Think of Wisconsin cash crops and a variety of products — cultivated and manufactured — come to mind. But ginseng?
Well, Wisconsin — specifically north-central Marathon County — produces 95 percent of the ginseng cultivated in the United States. More than 200 ginseng farms in the Dairy State grow the prized medicinal root.
Productivity on those farms has increased thanks to the high-quality variety for which the state has become known. Tong Ren Tang Health Pharmaceutical, a 364-year-old pharmacy and one of China’s largest medicine producers, recently licensed Wisconsin’s brand for distribution in its home country. Ginseng sales in China alone could yield as much as $200 million to state producers over the next decade. That’s a lot of dietary supplement capsules and energy drinks.
The name ginseng derives from the Chinese term renshen, which when broken down means “person plant root.” One of 11 species of the genus Panax, the slow-growing perennial at maturity has fleshy roots that fork, resembling the legs of a human being.
Ginsenosides, the active component in Panax quinguefolius, or Wisconsin “white ginseng,” is a Chinese folk remedy that has been used as a stimulant, an aphrodisiac, a cure for sexual dysfunction in men and a treatment for Type II diabetes.
The medical literature, however, says the research on these uses is largely inconclusive. The most recent U.S. studies claim ginseng can reduce fatigue in cancer patients, provide an improved quality of life for breast cancer survivors and reduce blood sugar in diabetes sufferers.
But regardless of the clinical evidence or lack thereof, ginseng has secured its role in the panoply of dietary supplements consumed by health-conscious consumers.
Ginseng can come in a dried, powdered form packed in easy-to-swallow capsules. People brew ginseng tea or consume it as part of energy drinks. Powdered ginseng can also be added to almost any liquid. There are even recipes for a strawberry-banana-ginseng smoothies.
The root also can be used in soups such as samgyetang, or Korean chicken and ginseng soup:
1 young chicken (2-3 pounds)
1 tsp. sesame oil
4 red dates (Chinese or Korean jujubes)
1/2 inch of fresh ginger
6 cloves fresh garlic
Salt and Pepper
10 cups water
1/2 cup sweet rice
8 ginkgo nuts, shelled
2 fresh ginseng roots
1/2 small white or yellow onion
8 cloves fresh garlic, diced
8 red dates, sliced
2 scallions or green/spring onion
To prepare the stuffing, put rice in a bowl and rinse until water runs clear. Cover with water and soak for 30 minutes, then drain. Clean poultry thoroughly and
lightly rub salt both the inside and outside the bird. Let stand for 15 minutes.
Wash ginseng root then trim the rootlets (save the discards for the soup.) Cut into bite-size pieces. Slice onion, then cut slices in half. Wash and thinly slice the ginger.
Combine stuffing ingredients and insert into the bird’s cavity, then secure the flap with a skewer.
Separate egg yolks from whites and place in separate small bowls. Lightly whip yolks. Spread yolks in frying pan and cook until lightly browned, flip and repeat with the other side. Remove from pan and cut into narrow strips. Repeat the process with the egg whites.
Place poultry in a heavy pot and cover with water. Bring to a full boil over high heat, skimming oil and foam as needed. Reduce heat to medium, add ginger slices, cover and cook for 1 hour.
Remove and discard ginger, then add garlic, jujubes and ginseng rootlets. Cook for an additional 30 minutes, adding water as needed to maintain half the original volume. Add sesame oil 5 minutes before end of cooking.
Finely chop the scallions or green onions. Garnish each serving with egg strips and green onions.
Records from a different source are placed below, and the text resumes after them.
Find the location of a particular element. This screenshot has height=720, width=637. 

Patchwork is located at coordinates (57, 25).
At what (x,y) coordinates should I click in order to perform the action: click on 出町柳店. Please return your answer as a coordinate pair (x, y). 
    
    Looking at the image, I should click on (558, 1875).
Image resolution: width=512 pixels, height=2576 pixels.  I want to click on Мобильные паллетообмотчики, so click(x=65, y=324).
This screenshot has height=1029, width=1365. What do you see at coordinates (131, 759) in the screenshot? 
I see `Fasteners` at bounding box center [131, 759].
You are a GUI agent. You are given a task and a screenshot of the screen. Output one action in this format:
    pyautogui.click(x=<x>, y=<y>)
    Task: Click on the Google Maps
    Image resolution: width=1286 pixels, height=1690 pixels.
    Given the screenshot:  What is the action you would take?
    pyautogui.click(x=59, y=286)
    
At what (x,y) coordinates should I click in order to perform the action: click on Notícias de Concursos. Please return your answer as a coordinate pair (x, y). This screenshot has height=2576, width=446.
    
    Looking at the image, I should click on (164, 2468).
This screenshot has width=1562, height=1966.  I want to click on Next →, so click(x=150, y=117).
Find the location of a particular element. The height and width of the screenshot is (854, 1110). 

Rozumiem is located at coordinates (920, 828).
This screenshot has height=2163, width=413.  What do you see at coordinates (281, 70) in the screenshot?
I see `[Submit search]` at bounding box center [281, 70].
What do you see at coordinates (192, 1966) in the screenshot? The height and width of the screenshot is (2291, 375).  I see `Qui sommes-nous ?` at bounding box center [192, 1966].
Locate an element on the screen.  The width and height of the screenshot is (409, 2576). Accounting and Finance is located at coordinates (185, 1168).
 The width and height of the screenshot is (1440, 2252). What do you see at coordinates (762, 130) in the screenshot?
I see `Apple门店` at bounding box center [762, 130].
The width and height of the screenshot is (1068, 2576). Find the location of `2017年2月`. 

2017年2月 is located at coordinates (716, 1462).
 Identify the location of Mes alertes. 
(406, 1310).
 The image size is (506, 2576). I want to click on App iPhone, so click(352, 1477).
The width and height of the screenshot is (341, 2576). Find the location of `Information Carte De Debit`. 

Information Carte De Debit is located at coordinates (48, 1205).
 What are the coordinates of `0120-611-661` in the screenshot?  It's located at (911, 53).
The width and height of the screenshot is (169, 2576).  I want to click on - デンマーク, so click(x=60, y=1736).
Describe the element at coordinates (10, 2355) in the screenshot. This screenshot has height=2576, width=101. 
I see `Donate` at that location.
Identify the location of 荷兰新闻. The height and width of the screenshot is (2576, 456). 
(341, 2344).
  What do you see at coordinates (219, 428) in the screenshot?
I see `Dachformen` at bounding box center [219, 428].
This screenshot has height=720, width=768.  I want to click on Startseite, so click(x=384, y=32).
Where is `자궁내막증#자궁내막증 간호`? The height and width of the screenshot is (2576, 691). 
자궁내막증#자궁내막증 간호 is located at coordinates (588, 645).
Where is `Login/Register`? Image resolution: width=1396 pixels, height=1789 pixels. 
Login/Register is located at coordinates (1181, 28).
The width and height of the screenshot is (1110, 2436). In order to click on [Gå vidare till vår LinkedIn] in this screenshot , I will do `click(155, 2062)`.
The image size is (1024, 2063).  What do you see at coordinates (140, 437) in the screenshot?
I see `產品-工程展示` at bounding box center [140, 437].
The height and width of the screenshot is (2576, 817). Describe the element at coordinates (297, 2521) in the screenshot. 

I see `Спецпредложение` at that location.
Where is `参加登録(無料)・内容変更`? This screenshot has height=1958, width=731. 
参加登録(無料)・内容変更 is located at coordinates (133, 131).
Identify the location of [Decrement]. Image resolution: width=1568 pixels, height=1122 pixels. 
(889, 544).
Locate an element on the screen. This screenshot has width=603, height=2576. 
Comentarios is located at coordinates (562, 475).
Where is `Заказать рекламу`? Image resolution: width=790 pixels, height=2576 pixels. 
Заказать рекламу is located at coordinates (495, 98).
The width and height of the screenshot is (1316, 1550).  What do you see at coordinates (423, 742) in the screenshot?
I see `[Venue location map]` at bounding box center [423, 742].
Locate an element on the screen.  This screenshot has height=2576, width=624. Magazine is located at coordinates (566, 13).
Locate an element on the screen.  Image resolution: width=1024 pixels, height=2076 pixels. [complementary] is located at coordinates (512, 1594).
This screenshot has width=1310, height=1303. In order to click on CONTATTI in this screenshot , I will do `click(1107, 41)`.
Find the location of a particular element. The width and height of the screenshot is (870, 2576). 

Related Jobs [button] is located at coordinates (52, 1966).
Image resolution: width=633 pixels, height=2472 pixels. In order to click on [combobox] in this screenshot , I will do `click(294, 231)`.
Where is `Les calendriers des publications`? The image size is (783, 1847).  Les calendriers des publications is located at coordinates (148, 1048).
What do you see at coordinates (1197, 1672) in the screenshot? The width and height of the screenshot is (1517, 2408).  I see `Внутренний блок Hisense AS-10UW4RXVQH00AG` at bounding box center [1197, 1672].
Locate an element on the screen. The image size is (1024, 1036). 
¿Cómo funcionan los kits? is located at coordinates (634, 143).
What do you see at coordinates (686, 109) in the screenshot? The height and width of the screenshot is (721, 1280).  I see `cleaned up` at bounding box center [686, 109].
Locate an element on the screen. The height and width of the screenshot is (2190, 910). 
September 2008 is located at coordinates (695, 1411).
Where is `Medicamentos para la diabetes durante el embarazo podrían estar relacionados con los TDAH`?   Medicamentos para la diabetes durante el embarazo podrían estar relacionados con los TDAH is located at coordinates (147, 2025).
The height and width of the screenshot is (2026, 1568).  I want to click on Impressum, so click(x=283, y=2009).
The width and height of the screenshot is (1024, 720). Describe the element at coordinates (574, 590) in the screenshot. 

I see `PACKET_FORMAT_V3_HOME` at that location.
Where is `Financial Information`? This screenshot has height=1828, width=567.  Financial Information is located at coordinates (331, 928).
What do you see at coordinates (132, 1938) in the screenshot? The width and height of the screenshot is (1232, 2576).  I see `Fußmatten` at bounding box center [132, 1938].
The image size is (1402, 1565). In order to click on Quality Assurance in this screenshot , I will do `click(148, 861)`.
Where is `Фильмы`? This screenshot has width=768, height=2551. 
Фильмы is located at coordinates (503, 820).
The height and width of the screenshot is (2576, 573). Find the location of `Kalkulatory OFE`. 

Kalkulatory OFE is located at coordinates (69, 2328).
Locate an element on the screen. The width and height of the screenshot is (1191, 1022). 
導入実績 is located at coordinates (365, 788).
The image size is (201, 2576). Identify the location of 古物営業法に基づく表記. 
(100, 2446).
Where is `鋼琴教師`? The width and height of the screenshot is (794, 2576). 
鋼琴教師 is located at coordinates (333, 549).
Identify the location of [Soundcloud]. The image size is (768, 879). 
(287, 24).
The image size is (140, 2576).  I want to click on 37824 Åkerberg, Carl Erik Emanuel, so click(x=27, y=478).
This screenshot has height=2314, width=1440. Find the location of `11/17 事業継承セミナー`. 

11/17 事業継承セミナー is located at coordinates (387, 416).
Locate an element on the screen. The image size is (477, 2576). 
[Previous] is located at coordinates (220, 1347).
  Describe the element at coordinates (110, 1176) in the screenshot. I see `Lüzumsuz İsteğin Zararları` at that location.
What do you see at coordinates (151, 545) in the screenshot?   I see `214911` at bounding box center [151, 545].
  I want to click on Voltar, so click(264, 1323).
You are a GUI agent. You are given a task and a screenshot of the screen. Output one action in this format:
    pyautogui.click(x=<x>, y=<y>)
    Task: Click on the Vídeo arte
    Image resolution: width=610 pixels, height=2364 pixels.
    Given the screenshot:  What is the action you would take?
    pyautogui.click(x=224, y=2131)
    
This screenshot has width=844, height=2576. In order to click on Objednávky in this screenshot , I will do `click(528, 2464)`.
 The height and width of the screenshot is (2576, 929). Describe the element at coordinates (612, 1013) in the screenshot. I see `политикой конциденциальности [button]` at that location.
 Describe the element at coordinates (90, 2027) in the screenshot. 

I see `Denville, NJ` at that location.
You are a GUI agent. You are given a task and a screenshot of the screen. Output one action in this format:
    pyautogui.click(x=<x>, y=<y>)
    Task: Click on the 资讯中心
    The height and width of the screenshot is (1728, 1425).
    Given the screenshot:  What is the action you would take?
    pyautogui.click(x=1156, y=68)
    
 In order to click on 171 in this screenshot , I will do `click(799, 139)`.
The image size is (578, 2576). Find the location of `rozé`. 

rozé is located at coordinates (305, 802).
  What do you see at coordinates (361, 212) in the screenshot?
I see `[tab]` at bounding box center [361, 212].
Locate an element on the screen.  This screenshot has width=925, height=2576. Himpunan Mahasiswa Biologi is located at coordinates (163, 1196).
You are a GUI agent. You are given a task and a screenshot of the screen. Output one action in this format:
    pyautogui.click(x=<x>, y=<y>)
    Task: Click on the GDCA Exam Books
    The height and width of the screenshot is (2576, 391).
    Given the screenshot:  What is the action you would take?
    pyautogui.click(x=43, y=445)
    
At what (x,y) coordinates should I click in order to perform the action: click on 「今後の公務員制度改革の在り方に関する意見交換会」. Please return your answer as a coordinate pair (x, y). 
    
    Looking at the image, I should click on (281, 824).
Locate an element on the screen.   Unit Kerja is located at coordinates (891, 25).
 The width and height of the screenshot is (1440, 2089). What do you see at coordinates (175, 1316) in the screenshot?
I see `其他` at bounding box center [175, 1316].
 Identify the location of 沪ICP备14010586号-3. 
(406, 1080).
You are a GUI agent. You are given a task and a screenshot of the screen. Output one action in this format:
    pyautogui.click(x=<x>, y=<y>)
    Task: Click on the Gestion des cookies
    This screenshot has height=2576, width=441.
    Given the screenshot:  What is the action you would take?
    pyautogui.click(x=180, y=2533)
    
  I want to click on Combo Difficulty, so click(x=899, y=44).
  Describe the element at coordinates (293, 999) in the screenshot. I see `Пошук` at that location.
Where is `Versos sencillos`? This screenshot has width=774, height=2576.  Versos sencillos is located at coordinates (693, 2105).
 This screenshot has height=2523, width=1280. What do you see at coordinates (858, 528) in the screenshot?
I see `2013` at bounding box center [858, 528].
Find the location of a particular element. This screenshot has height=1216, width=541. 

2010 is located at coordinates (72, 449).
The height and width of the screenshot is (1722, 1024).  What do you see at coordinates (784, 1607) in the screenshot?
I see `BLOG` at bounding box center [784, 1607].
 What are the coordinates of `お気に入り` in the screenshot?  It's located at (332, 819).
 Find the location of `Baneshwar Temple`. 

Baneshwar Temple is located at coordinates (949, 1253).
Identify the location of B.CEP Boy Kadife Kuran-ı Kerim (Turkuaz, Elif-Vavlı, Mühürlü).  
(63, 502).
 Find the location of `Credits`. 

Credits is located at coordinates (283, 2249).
Serve hot, adding salt and pepper to taste.
Despite seeming counter-intuitive, recipes also exist for ginseng “wine.” You will need the following:
2 liter glass bottle
1 fresh ginseng root
2 liters of vodka or your spirit of preference
Combine the spirit and ginseng root in the bottle, close and seal the bottle and let cure for three months. There’s no report what the steeping does to ginseng’s curative power, but after a sip or three you probably won’t care.